Goodlatte and Rep. Tom Perriello, D-Ivy, both opposed the bill. It passed the House 283-142 and awaits Senate action.

The measure could have been worse, said Spencer Neale, senior assistant director for the Virginia Farm Bureau Federation.

Late changes mitigated much of the negative impact the $3.8-billion bill could have had on agriculture, Neale said.

Neale said the initial language would have broadened the scope of the Food and Drug Administration to regulate food safety and activities of farms that are currently regulated by the U.S. Department of Agriculture. However, with amendments to the bill, farms, restaurants and retail food establishments have been largely exempted from the bill’s requirements, as have farmers’ markets.

“At the end of the day, most agricultural groups supported it,” Neale said.

The bill, Neale said, tries to update production standards for fruits and vegetables. The bill places a $500 fee on food facilities to cover the costs of oversight.

The Grocery Manufacturers Association and the National Restaurant Association are among the supporters of the legislation.

Still, Goodlatte contended, the legislation “does not do the kinds of things necessary to make our foods safer,” but instead adds more unneeded regulations.

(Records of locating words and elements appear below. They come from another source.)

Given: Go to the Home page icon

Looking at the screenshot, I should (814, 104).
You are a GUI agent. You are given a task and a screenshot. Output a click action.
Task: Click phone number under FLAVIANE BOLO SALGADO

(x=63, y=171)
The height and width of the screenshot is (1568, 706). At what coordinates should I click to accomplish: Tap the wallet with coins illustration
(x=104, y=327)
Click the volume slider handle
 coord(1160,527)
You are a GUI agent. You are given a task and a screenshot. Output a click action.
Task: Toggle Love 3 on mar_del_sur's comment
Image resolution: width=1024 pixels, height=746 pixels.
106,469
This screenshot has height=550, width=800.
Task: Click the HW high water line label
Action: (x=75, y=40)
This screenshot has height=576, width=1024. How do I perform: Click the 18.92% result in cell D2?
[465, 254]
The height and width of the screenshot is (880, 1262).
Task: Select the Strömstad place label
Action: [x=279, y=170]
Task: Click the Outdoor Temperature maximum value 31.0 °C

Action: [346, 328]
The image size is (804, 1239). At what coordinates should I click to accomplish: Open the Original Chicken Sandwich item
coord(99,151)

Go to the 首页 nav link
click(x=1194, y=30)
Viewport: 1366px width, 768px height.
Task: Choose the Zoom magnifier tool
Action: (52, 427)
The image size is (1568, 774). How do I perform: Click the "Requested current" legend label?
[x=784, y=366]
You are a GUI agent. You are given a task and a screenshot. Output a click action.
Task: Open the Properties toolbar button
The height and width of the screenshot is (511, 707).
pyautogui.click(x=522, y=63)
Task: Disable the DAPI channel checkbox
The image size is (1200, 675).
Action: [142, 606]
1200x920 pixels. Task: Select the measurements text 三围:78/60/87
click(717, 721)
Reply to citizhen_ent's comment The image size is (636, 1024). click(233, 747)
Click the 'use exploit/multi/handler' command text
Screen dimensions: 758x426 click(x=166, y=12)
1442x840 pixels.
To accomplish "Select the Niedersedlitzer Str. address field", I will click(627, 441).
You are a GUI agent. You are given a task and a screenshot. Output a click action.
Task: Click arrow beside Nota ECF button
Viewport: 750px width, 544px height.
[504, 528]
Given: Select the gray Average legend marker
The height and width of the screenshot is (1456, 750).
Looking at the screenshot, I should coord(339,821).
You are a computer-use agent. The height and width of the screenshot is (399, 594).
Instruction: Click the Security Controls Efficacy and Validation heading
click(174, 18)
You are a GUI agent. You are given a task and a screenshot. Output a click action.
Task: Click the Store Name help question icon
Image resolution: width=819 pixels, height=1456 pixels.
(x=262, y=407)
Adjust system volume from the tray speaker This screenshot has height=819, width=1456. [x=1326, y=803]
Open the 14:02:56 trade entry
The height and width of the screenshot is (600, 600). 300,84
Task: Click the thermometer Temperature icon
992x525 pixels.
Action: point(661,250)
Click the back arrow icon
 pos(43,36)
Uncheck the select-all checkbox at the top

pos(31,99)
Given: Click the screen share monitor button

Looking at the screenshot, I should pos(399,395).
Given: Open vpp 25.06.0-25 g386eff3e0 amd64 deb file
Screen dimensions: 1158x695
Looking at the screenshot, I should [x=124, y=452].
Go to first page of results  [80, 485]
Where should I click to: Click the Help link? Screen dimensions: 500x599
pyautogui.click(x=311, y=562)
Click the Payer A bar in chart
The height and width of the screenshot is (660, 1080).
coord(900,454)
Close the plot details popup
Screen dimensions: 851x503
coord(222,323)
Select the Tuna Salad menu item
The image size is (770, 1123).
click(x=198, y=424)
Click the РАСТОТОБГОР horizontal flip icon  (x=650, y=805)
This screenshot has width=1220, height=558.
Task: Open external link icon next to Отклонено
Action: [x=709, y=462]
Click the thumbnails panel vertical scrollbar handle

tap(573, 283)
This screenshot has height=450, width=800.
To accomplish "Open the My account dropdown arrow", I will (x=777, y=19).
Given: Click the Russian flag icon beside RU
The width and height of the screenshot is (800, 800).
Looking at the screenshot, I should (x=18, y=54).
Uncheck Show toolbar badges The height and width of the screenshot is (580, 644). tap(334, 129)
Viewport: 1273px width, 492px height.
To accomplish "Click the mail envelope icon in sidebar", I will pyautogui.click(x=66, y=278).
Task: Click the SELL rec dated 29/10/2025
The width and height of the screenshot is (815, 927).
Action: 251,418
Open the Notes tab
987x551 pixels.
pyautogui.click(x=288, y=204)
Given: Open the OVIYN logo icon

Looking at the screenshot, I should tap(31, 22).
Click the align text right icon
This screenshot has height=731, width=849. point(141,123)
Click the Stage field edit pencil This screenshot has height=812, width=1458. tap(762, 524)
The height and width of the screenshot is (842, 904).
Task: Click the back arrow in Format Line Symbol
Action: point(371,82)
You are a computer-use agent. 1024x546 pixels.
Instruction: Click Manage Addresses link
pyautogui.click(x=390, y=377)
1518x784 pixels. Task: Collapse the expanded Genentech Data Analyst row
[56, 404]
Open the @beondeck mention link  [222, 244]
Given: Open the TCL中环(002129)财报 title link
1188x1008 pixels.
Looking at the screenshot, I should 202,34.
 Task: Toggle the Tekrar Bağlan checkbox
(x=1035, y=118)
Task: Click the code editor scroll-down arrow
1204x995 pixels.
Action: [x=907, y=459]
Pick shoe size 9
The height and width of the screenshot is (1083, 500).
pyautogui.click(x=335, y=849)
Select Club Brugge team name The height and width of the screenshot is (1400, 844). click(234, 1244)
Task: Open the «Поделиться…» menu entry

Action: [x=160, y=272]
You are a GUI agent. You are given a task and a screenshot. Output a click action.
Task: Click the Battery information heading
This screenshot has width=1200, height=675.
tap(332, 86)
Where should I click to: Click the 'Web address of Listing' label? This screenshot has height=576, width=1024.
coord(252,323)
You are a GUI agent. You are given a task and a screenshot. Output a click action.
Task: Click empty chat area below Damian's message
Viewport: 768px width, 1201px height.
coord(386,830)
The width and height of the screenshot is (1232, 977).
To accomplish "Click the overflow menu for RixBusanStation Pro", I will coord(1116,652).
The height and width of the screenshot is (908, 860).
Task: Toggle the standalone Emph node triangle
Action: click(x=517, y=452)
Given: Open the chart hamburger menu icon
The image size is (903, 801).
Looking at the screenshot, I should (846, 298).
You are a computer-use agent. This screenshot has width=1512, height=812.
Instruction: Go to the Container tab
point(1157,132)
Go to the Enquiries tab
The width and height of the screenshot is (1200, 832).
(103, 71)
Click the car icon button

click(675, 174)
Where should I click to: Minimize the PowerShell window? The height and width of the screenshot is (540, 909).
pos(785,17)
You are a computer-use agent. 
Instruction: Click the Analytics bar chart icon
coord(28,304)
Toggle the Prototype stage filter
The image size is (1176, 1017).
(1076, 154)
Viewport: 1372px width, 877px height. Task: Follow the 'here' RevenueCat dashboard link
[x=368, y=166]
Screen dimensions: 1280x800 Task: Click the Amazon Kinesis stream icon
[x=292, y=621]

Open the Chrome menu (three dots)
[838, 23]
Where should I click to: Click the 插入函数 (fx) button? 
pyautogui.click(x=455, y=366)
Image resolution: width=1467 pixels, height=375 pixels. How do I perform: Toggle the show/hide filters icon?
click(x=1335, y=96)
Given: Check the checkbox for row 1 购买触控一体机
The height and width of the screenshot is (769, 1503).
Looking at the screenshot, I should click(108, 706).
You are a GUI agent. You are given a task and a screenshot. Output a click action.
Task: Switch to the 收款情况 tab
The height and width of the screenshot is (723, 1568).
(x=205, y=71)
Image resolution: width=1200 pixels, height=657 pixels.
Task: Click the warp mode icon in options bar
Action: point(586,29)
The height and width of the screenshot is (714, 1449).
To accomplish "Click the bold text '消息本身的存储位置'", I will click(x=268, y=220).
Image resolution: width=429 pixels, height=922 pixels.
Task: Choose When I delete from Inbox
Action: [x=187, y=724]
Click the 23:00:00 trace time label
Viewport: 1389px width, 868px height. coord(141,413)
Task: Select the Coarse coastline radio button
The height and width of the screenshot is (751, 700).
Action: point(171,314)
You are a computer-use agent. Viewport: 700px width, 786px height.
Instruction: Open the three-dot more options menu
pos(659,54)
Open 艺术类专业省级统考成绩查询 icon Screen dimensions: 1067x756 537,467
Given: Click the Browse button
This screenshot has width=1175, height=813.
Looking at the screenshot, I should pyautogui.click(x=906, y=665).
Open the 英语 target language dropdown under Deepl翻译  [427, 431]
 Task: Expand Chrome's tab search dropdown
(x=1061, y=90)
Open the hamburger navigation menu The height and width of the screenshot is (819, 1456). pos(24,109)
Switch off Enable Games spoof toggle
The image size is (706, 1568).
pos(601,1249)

The U.S., he said, already has the safest food supply in the world.

Goodlatte says the legislation will not require the FDA to spend any additional money on food inspection but will impose “significant regulatory burdens” on small businesses while not holding the agency accountable.

He said the bill “effectively creates a federal license to be in the food business.”

Language to exclude row crop producers and relieve livestock producers from some of the bill’s regulatory burdens was a start, Goodlatte said, but those measures did not go far enough.

“This bill still leaves our nation’s fruit and vegetable producers subject to objectionable regulatory burdens,” Goodlatte said on the House floor before the vote.

Goodlatte, like Neale, expressed concern over a provision that would allow the FDA to quarantine a geographic area if there was “credible evidence” that food posed a health risk.